On 3 April, the cargo ship departed the Russell subgroup and headed back to the Central Pacific. For the remainder of the war, Tuluran carried cargo between the American bases and anchorages established at various atolls in the Marshall Islands, the Caroline Islands, and the Mariana Islands. Her itinerary over the last five months of the war included Eniwetok, Ulithi, Peleliu, Guam, and Saipan. On 8 August, a week before the cessation of hostilities, Tuluran stood out of Eniwetok bound for Hawaii. Japan capitulated a week before the ship arrived in Pearl Harbor. Tuluran spent three days at Oahu and then continued her voyage east on 24 August.
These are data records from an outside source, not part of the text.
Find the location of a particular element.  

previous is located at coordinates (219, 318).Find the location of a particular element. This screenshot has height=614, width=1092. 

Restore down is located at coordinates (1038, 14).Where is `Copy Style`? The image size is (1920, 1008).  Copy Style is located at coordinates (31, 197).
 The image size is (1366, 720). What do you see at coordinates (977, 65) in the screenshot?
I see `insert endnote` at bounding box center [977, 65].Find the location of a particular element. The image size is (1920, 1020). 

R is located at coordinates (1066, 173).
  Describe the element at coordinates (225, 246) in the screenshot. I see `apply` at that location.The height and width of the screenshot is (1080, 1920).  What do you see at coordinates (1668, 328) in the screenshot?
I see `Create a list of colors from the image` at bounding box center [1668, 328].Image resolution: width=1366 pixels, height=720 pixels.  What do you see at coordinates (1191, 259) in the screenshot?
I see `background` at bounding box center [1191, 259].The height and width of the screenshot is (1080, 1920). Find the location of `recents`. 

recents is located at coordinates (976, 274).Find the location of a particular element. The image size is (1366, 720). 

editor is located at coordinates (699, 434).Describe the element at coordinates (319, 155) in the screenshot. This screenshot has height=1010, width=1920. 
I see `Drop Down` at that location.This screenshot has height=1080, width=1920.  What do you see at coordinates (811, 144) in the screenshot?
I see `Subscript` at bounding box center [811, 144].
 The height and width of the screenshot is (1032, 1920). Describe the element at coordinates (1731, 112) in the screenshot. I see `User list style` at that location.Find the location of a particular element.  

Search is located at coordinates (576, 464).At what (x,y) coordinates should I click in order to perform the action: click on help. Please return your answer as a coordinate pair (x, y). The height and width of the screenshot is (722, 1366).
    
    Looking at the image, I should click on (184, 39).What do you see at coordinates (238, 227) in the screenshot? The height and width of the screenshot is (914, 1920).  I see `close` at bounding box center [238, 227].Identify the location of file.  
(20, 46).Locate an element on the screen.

== Post-war dispositioning ==
On 3 September, she entered San Francisco; and, on 20 December 1945, Tuluran was decommissioned. She was stripped of usable materiel at Mare Island Naval Shipyard. Her name was struck from the Navy List on 8 January 1946, and the Commandant, 12th Naval District, turned her over to the U.S. Maritime Commission for final disposition on 1 July 1946. The ship entered the Suisun Bay Reserve Fleet on 30 June 1946 and on 7 January 1947 purchased by American Iron & Metal and subsequently scrapped.